(Dataset entries)
•••••
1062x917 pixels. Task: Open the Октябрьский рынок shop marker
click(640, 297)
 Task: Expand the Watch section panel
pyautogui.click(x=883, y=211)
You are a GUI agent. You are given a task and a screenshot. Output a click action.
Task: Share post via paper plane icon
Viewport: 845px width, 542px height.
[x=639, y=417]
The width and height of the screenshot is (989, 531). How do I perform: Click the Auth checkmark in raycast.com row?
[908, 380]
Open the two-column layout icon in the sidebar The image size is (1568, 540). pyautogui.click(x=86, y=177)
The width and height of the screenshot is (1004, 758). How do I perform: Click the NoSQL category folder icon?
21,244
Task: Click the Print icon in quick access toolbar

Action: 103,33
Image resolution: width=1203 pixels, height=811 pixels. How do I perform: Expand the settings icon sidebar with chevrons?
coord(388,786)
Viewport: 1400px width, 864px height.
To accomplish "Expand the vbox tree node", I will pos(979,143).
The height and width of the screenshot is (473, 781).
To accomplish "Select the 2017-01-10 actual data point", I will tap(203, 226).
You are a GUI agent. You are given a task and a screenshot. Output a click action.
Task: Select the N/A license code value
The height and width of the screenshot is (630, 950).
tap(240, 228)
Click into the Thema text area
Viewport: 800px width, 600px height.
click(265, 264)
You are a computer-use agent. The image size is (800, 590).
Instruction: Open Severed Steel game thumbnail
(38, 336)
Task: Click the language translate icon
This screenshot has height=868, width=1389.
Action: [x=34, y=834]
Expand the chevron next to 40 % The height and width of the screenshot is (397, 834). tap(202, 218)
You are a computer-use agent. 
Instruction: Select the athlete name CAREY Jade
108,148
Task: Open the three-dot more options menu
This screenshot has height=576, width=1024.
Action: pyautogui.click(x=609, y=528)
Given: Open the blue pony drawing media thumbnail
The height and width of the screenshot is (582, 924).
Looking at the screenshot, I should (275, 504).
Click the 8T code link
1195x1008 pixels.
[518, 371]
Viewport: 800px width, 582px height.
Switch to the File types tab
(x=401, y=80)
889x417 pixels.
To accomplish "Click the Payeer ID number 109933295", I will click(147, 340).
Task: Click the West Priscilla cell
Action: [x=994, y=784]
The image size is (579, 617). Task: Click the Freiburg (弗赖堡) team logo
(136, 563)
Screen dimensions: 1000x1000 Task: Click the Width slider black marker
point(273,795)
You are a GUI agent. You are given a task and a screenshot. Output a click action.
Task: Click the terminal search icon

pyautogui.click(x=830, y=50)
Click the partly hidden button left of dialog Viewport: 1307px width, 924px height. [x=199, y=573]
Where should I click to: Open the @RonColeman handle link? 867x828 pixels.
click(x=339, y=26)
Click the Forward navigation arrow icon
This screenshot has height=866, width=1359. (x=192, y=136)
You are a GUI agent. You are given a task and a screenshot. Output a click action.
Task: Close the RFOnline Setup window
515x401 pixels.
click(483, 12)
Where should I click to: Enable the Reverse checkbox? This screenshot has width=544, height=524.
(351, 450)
•••••
▶ _Activity_
Your response must consist of every line above, reproduced exactly.

▶ _Answer for the task_
1062x917 pixels. Task: Open the Октябрьский рынок shop marker
click(640, 297)
 Task: Expand the Watch section panel
pyautogui.click(x=883, y=211)
You are a GUI agent. You are given a task and a screenshot. Output a click action.
Task: Share post via paper plane icon
Viewport: 845px width, 542px height.
[x=639, y=417]
The width and height of the screenshot is (989, 531). How do I perform: Click the Auth checkmark in raycast.com row?
[908, 380]
Open the two-column layout icon in the sidebar The image size is (1568, 540). pyautogui.click(x=86, y=177)
The width and height of the screenshot is (1004, 758). How do I perform: Click the NoSQL category folder icon?
21,244
Task: Click the Print icon in quick access toolbar

Action: 103,33
Image resolution: width=1203 pixels, height=811 pixels. How do I perform: Expand the settings icon sidebar with chevrons?
coord(388,786)
Viewport: 1400px width, 864px height.
To accomplish "Expand the vbox tree node", I will pos(979,143).
The height and width of the screenshot is (473, 781).
To accomplish "Select the 2017-01-10 actual data point", I will tap(203, 226).
You are a GUI agent. You are given a task and a screenshot. Output a click action.
Task: Select the N/A license code value
The height and width of the screenshot is (630, 950).
tap(240, 228)
Click into the Thema text area
Viewport: 800px width, 600px height.
click(265, 264)
You are a computer-use agent. The image size is (800, 590).
Instruction: Open Severed Steel game thumbnail
(38, 336)
Task: Click the language translate icon
This screenshot has height=868, width=1389.
Action: [x=34, y=834]
Expand the chevron next to 40 % The height and width of the screenshot is (397, 834). tap(202, 218)
You are a computer-use agent. 
Instruction: Select the athlete name CAREY Jade
108,148
Task: Open the three-dot more options menu
This screenshot has height=576, width=1024.
Action: pyautogui.click(x=609, y=528)
Given: Open the blue pony drawing media thumbnail
The height and width of the screenshot is (582, 924).
Looking at the screenshot, I should (275, 504).
Click the 8T code link
1195x1008 pixels.
[518, 371]
Viewport: 800px width, 582px height.
Switch to the File types tab
(x=401, y=80)
889x417 pixels.
To accomplish "Click the Payeer ID number 109933295", I will click(147, 340).
Task: Click the West Priscilla cell
Action: [x=994, y=784]
The image size is (579, 617). Task: Click the Freiburg (弗赖堡) team logo
(136, 563)
Screen dimensions: 1000x1000 Task: Click the Width slider black marker
point(273,795)
You are a GUI agent. You are given a task and a screenshot. Output a click action.
Task: Click the terminal search icon

pyautogui.click(x=830, y=50)
Click the partly hidden button left of dialog Viewport: 1307px width, 924px height. [x=199, y=573]
Where should I click to: Open the @RonColeman handle link? 867x828 pixels.
click(x=339, y=26)
Click the Forward navigation arrow icon
This screenshot has height=866, width=1359. (x=192, y=136)
You are a GUI agent. You are given a task and a screenshot. Output a click action.
Task: Close the RFOnline Setup window
515x401 pixels.
click(483, 12)
Where should I click to: Enable the Reverse checkbox? This screenshot has width=544, height=524.
(351, 450)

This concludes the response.